Inventive Principle:
Principle #25Self-service

2Measurement precision

If image segmentation and fuzzy mathematics methods are used, then automatic recognition is achieved, but recognition accuracy is low due to control by segmentation quality

Engineering Contradiction:
Improverecognition accuracyVSAvoidsegmentation quality control
Core Design Contradiction:
Measurement precisionVSDevice complexity

Solution Approach 1:

The patent extracts key geological features directly from the electrical imaging well logging images using deep learning convolutional layers, bypassing the need for traditional image segmentation. The deep learning model automatically identifies and extracts relevant features such as sedimentary structures, textures, and patterns without requiring manual or algorithmic segmentation, thereby avoiding the accuracy limitations imposed by segmentation quality.

Inventive Principle:
Principle #2Taking out (Extraction)

Solution Approach 2:

The patent transforms the approach by changing from segmentation-based parameters to deep learning feature parameters. Instead of relying on segmentation quality metrics, the system uses learned feature representations from multiple convolutional layers that capture essential geological patterns, fundamentally changing the parameter space and achieving higher recognition accuracy.

Inventive Principle:
Principle #35Parameter changes

3Adaptability or versatility

If template matching methods are used, then recognition is simplified, but application range is narrow and recognition accuracy is low

Engineering Contradiction:
Improveapplication rangeVSAvoidrecognition accuracy
Core Design Contradiction:
Adaptability or versatilityVSMeasurement precision

Solution Approach 1:

The deep learning model is designed to be universal and adaptable to various well logging facies types and geological conditions.
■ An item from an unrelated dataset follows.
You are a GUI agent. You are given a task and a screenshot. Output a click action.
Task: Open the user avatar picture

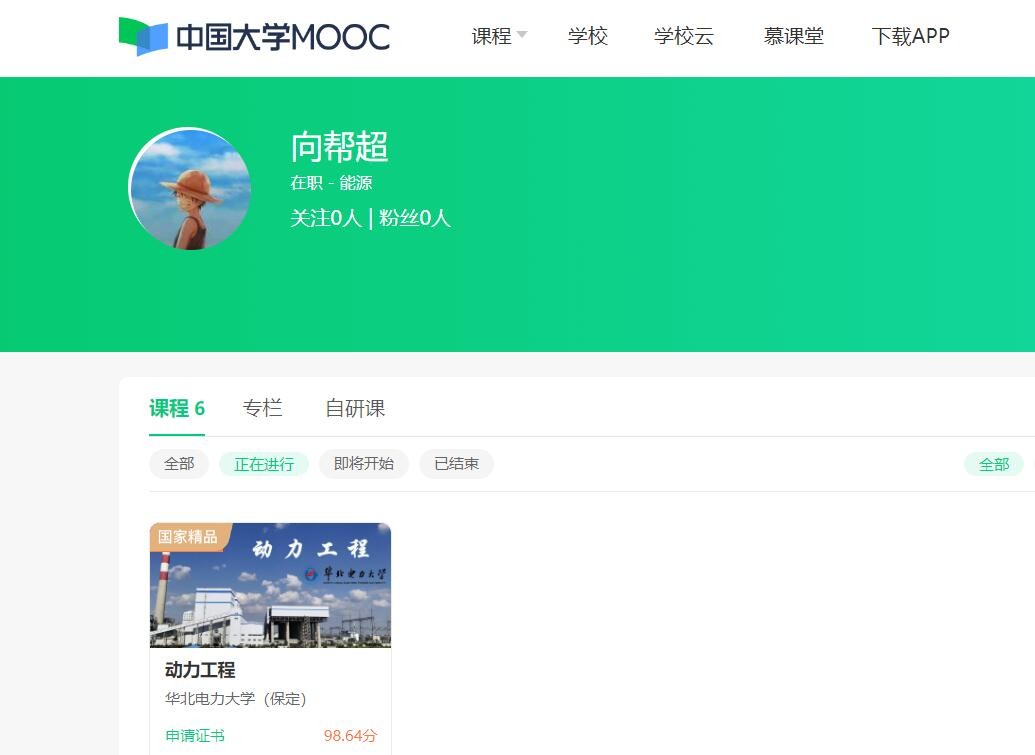(x=190, y=189)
By training on diverse historical data encompassing multiple facies categories and geological environments, the model learns generalizable features that enable it to accurately recognize different facies types across various applications, unlike template matching which is limited to pre-defined templates.

Inventive Principle:
Principle #6Universality (Multi-functionality)

Solution Approach 2:

The patent performs preliminary training of the deep learning model on extensive historical well logging data before deployment. This preliminary action of training the model on diverse data sets enables it to adapt to various facies types and geological conditions, expanding its application range and improving its recognition accuracy across different scenarios before it is actually used for recognition tasks.

Inventive Principle:
Principle #10Preliminary action

Data Source

PatentUS11003952B2Method and apparatus for automatically recognizing electrical imaging well logging facies
Publication Date: 2021.05.11 PETROCHINA CO LTD
  • US11003952B2 patent drawing
  • US11003952B2 patent drawing
  • US11003952B2 patent drawing

AI summary

A method and an apparatus for automatically recognizing an electrical imaging well logging facies, wherein the method comprises: acquiring historical data of electrical imaging well logging; pre-processing the historical data of the electrical imaging well logging to generate an electrical imaging well logging image covering a full hole; recognizing a typical imaging well logging facies in the electrical imaging well logging image covering the full hole, and determining the electrical imaging well logging image covering the full hole as a training sample in accordance with a category of the imaging well logging facies; constructing a deep learning model including an input layer, a plurality of hidden layers, and an output layer; training the deep learning model using the training sample to obtain a trained deep learning model; and recognizing the well logging facies of the electrical imaging well logging image of the well section to be recognized using the trained deep learning model.